Tissue engineering keeps advancing.
MIT bioengineers have devised a new technique that makes it possible to learn more about how cells are organized in tissues and potentially even to regrow cells for repairing areas of the body damaged by disease, accidents or aging.
The method gives them unprecedented control over organizing cells outside the body in three dimensions, which is how they exist inside the body. It uses electricity to move cells into a desired position, followed by light to lock them into place within a gel that resembles living tissue.
Cells traditionally have been studied in two dimensions in a Petri dish, but certain cells behave differently in two dimensions than in three.
"We have shown that the behavior of cartilage cells is affected significantly when they are organized in 3-D," as is the behavior of other types of cells like stem cells, said MIT Associate Professor Sangeeta Bhatia of the Harvard-MIT Division of Health Sciences and Technology (HST), one author of a paper on the technique due to appear in the May issue of Nature Methods.

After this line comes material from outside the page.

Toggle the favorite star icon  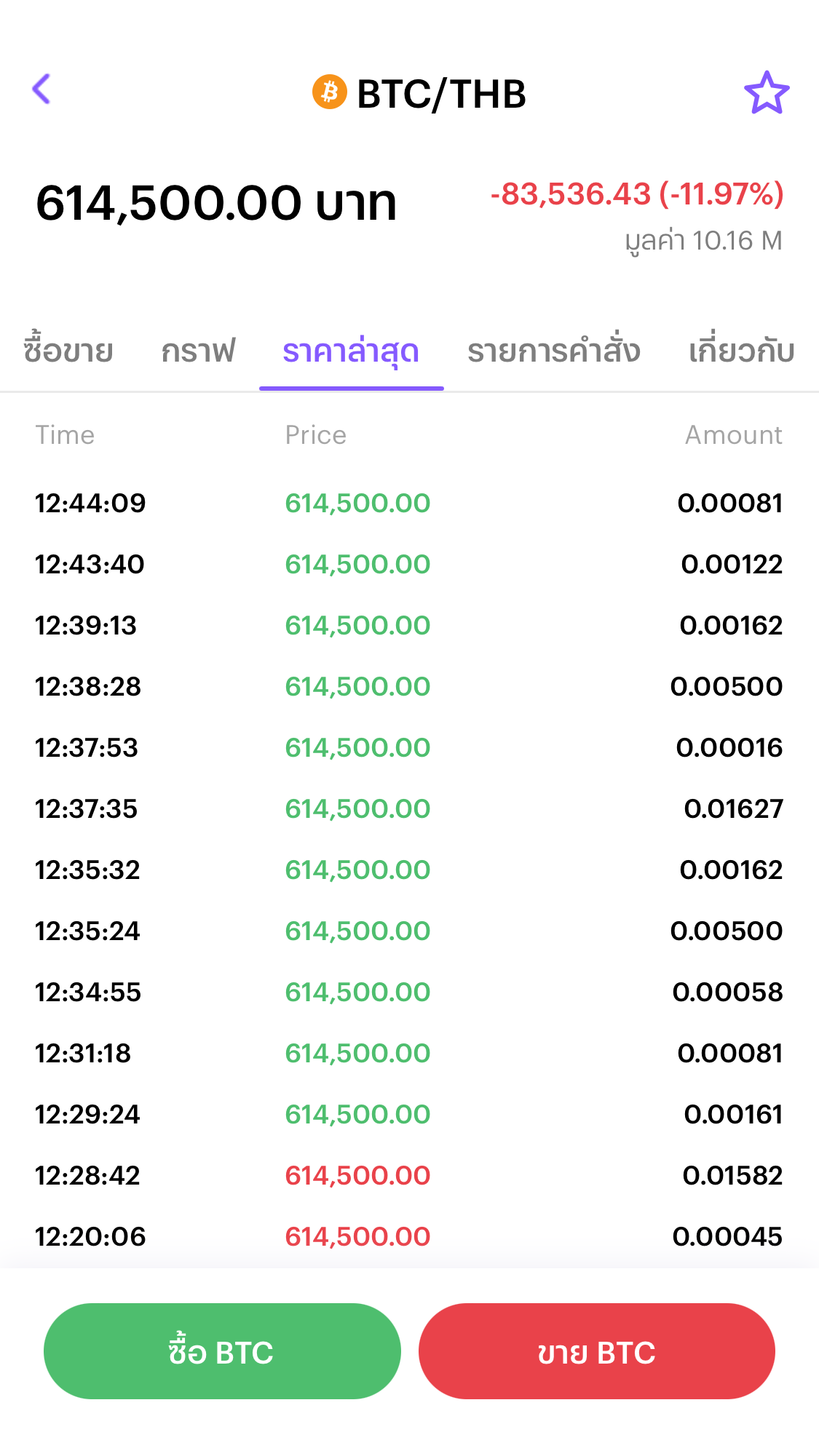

The new technique is orders of magnitude faster than previous methods used and allows very precise positioning.
The new technique allows for precise control of cell organization, and takes minutes to perform compared to hours or days for the other method.
Albrecht and his colleagues have been using a micropatterning technique to carefully position the cells within about 10 microns of each other. That's nearly the diameter of a cell and about one-fifth the diameter of a human hair. The technique uses a device made with photolithography, the same process used to create circuit patterns on electronic microchips.

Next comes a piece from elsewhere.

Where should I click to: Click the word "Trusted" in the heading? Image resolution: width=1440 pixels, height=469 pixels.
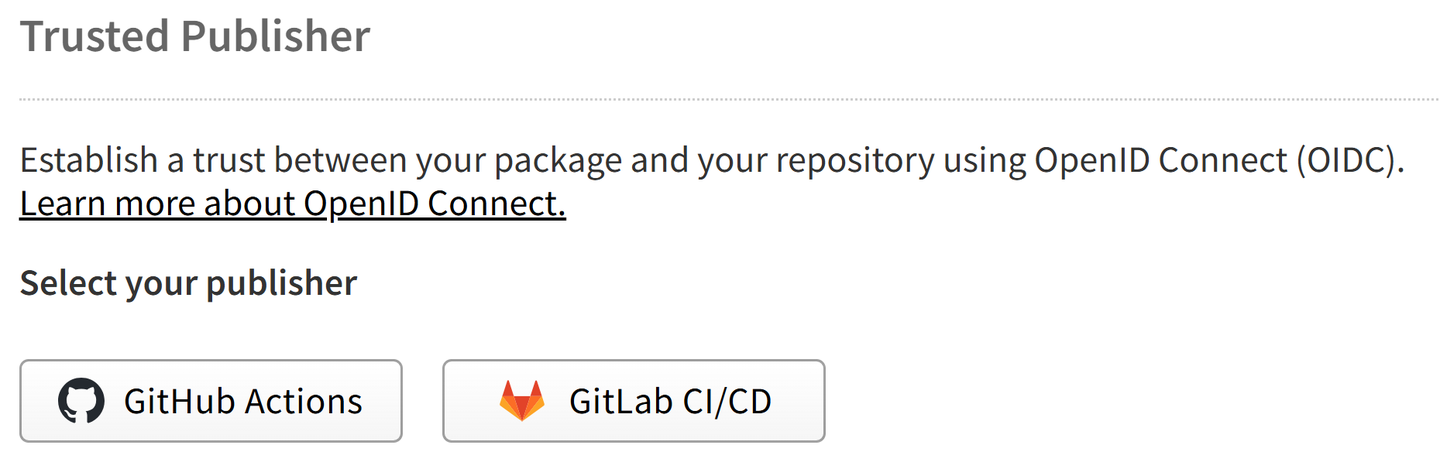tap(95, 37)
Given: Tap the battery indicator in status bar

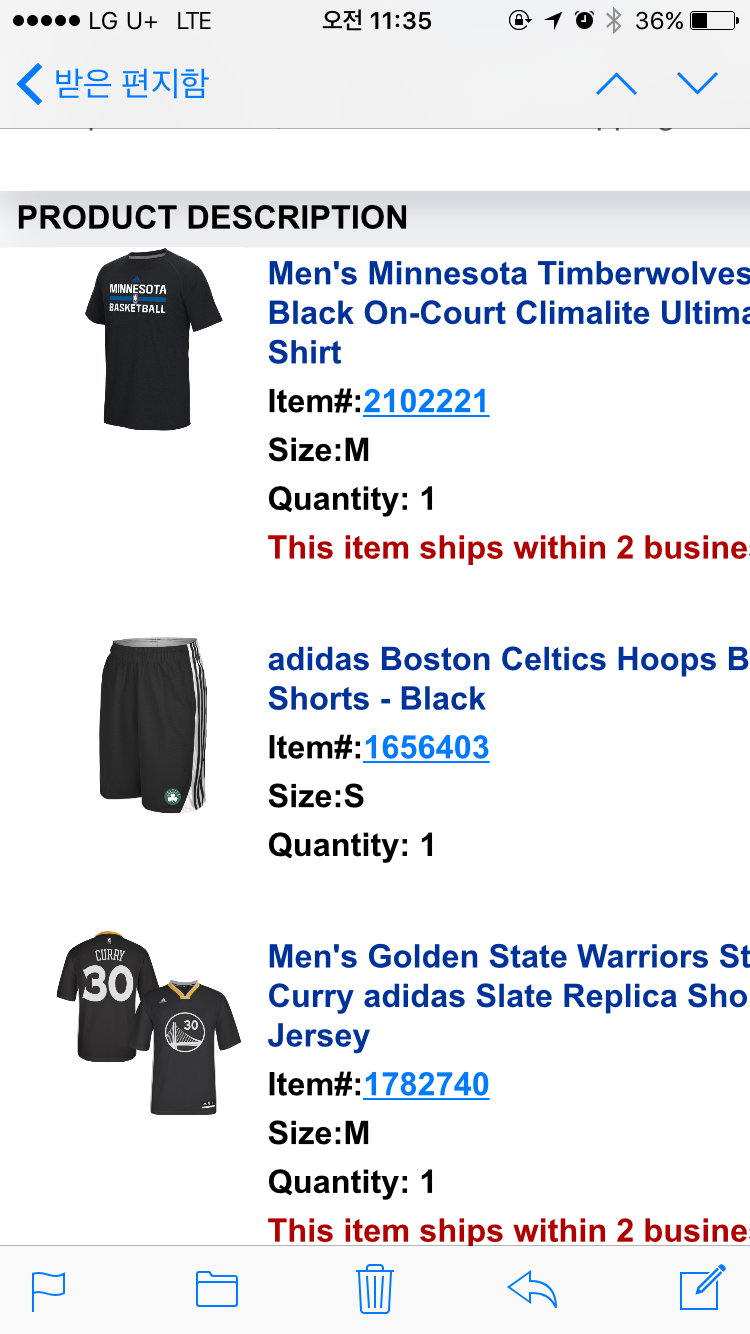Looking at the screenshot, I should pyautogui.click(x=713, y=20).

In the paper, the MIT researchers said they have formed more than 20,000 cell clusters with precise sizes and shapes within a single gel. They have since scaled that up several-fold. They also have created layers of different cells, attempting to mimic the structure of tissue inside the body.
While the technique may one day be applied to engineer tissues for medical applications, its first use will be for basic research on how cells are organized, how they function and communicate in tissues, and how they develop into organs or tumors. The 3-D organization of cells also may help researchers understand how cells respond to drugs when they are in a normal state compared to a diseased state like cancer.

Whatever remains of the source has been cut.